What are LHR video cards?
What's LHR?
LHR stands for Little Hash Rate. This is a driver update by NVIDIA that was released in May, to ensure crypto miners don't profit from the powerful video cards as much. The NVIDIA RTX 3000 series was launched in September 2020, but Ethereum miners also really liked it, for example. As a result, the cards weren't as available for gamers. With this update, NVIDIA makes it harder for crypto miners and gamers have a better chance at getting a powerful video card.
Crypto mining with video cards
The high hash rate is what makes the NVIDIA RTX 3000 series interesting to crypto miners. These miners use the video cards in a mining rack that bring in crypto currencies. The processing power/hash rate of the new video cards allowed miners to make a lot of money, which is why NVIDIA implemented this update. In addition, gamers often had a poor chance of getting an RTX 3000 GPU because miners but most of them. With this update, NVIDIA hopes that the video cards only end up in the hands of gamers.
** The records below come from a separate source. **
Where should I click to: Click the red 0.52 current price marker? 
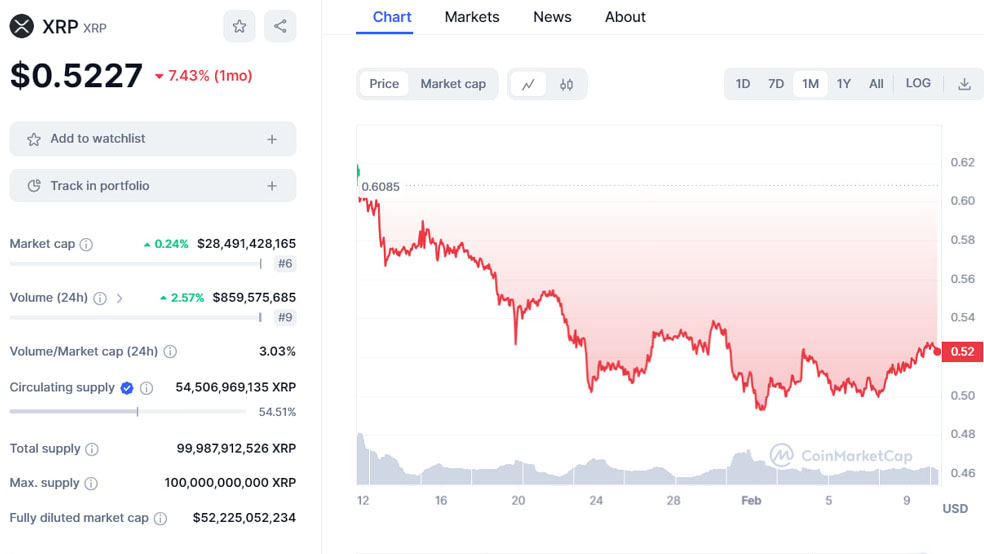pyautogui.click(x=962, y=351)
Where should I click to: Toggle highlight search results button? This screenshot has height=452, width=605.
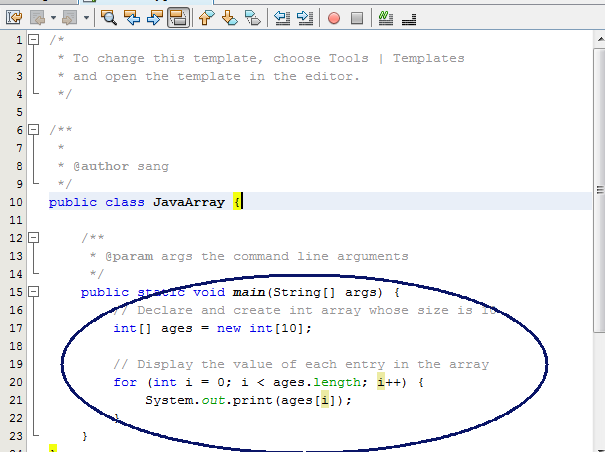[x=177, y=17]
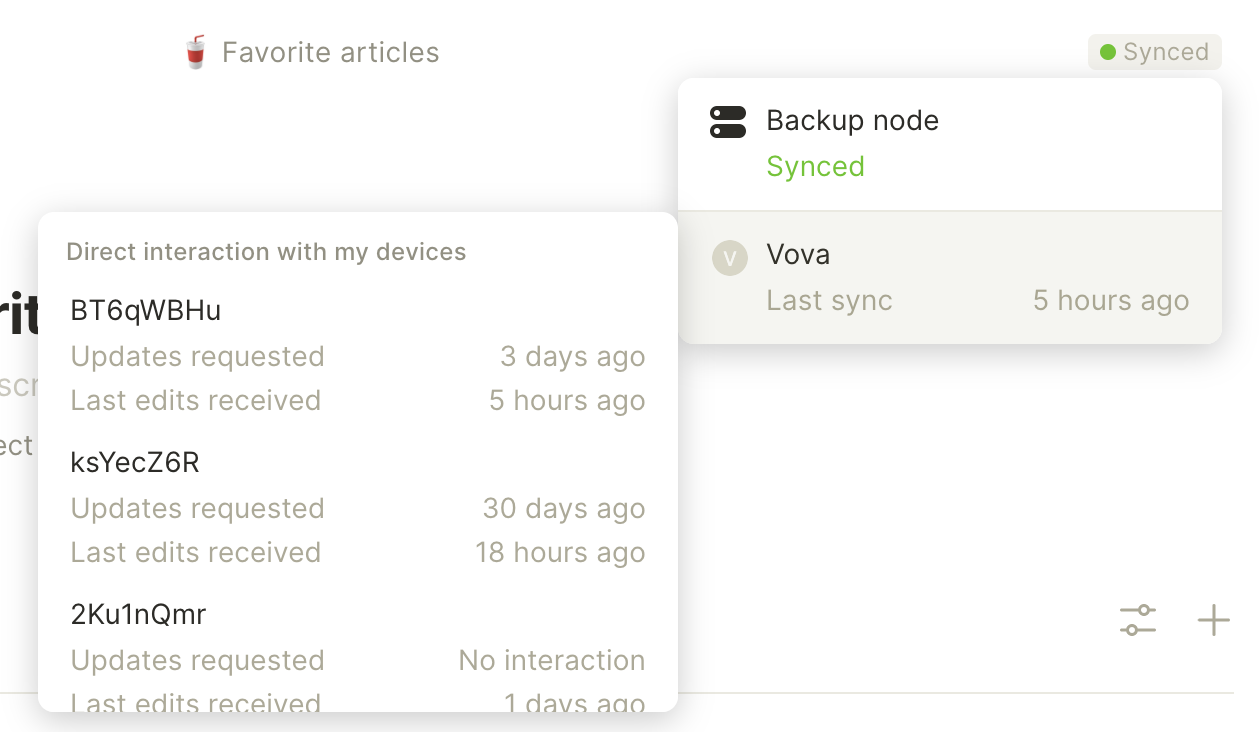Click 2Ku1nQmr No interaction value
This screenshot has width=1260, height=732.
552,661
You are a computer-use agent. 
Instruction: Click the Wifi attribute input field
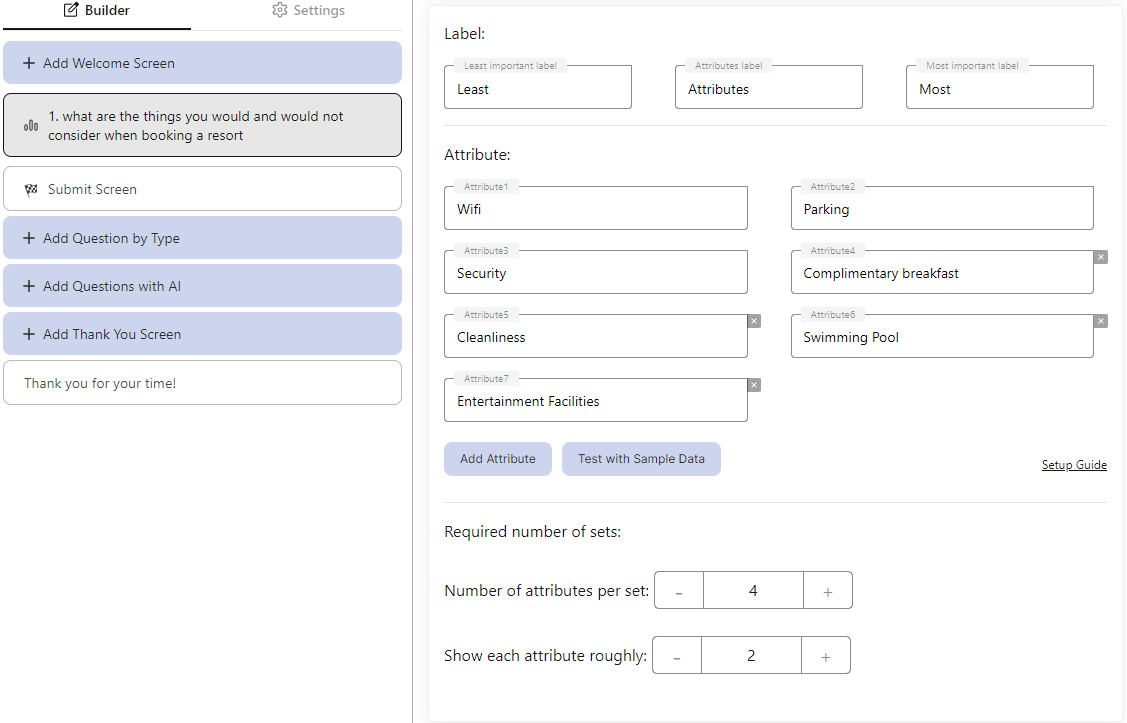coord(595,210)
Does LHR affect gaming performance?
A lower processing power doesn't always mean less performance. Luckily, this also isn't the case for gaming. The hash rate only affects the crypto mining performance. The clock speed, number of CUDA cores, RAM, and ray tracing technology all remain the same. So an NVIDIA RTX 3090 still reaches a high number of frames per second in 4K. The update was only created to stop crypto mining with new GPUs.
Which video cards have a lite has rate?
You can't tell if a video card has a lite hash rate by looking at it. All NVIDIA video cards that were released in May have received a different product code. The RTX 3060 Ti, RTX 3070 Ti, and RTX 3080 Ti GPUs all have a lite hash rate. LHR isn't indicated on the packaging of the video card, but you can find it with the code. The product code of a non-LHR video card would be GA102-200-A1, and that of a video card with LHR would be GA102-202-A1, for example.